Au Groenland, la glace fond à un rythme record

Au Groenland, le rythme de la fonte des glaces au cours du 21e siècle pourrait être plus important qu'au cours des 12 000 dernières années.

De Madeleine Stone
Publication 1 oct. 2020, 17:21 CEST
D'après les scientifiques, la vitesse à laquelle fond l'inlandsis du Groenland est trop rapide pour faire ...

D'après les scientifiques, la vitesse à laquelle fond l'inlandsis du Groenland est trop rapide pour faire partie d'un cycle naturel. La disparition totale de l'inlandsis augmenterait de 7 m le niveau des océans.

PHOTOGRAPHIE DE Martin Zwick, REDA & CO / UNIVERSAL IMAGES GROUP / GETTY IMAGES

Une étude pour le moins alarmante affirme que le Groenland est en bonne voie pour perdre plus de glace au cours de ce siècle qu'à tout autre moment de l'Holocène, la période démarrée il y a 12 000 ans qui a vu l'avènement de la civilisation humaine.

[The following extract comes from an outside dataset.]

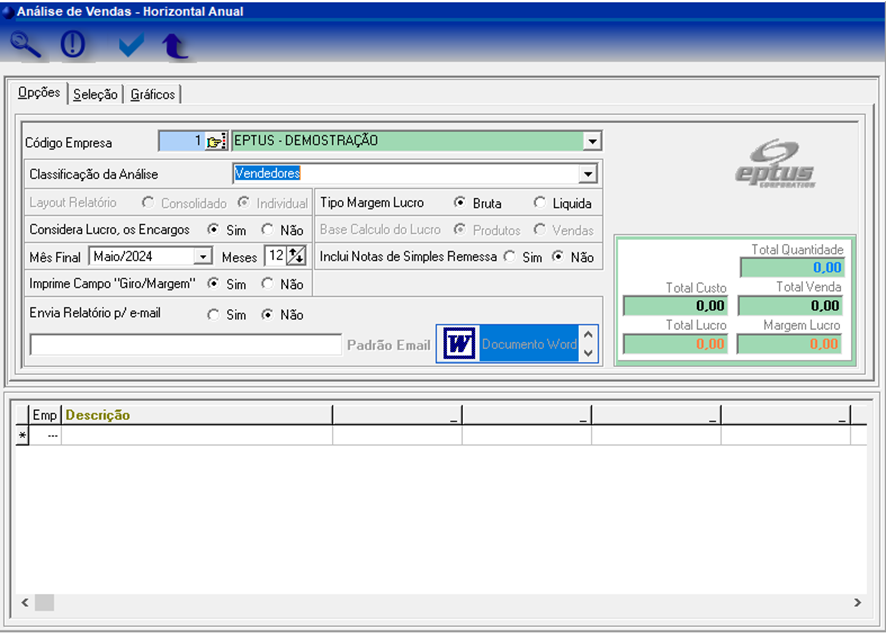
Task: Click the horizontal scrollbar right arrow
Action: pyautogui.click(x=857, y=602)
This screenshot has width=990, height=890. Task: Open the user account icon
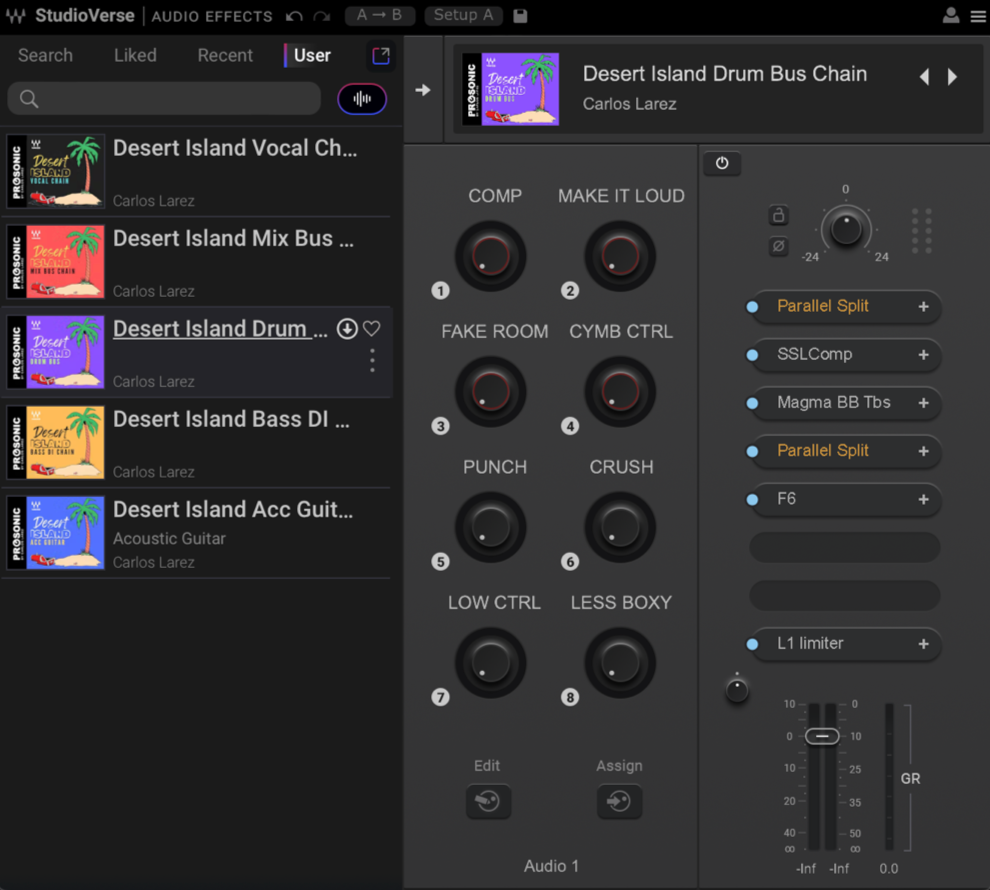[x=951, y=16]
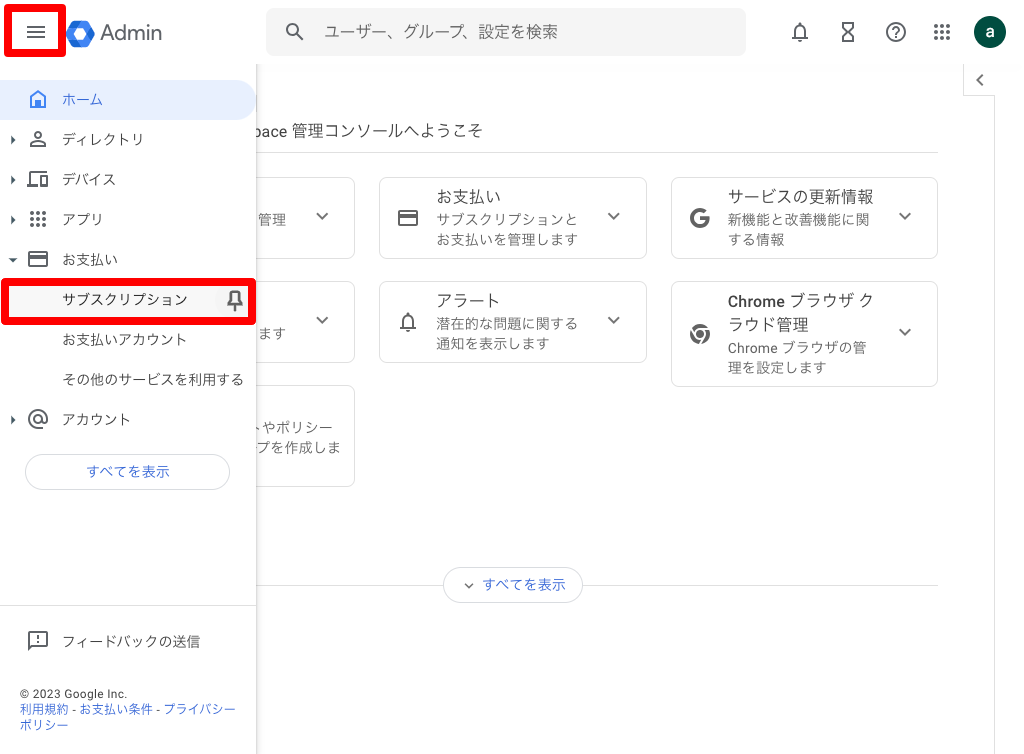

Les preuves récentes apportées par cette étude, publiée le 30 septembre dans la revue Nature, démontrent que l'inlandsis le plus au nord de notre planète serait entré dans une période de rapide déclin et pourrait fondre entièrement si l'humanité continuait de brûler des combustibles fossiles au rythme actuel. Le cas échéant, le volume de l'inlandsis serait suffisant pour entraîner une hausse de 7 m du niveau des océans. Les chercheurs réfutent par ailleurs l'idée selon laquelle la récente dégradation du Groenland ferait partie d'un cycle naturel, en comparant l'actuelle vitesse de fonte à ses points les plus hauts et les plus bas de notre passé géologique.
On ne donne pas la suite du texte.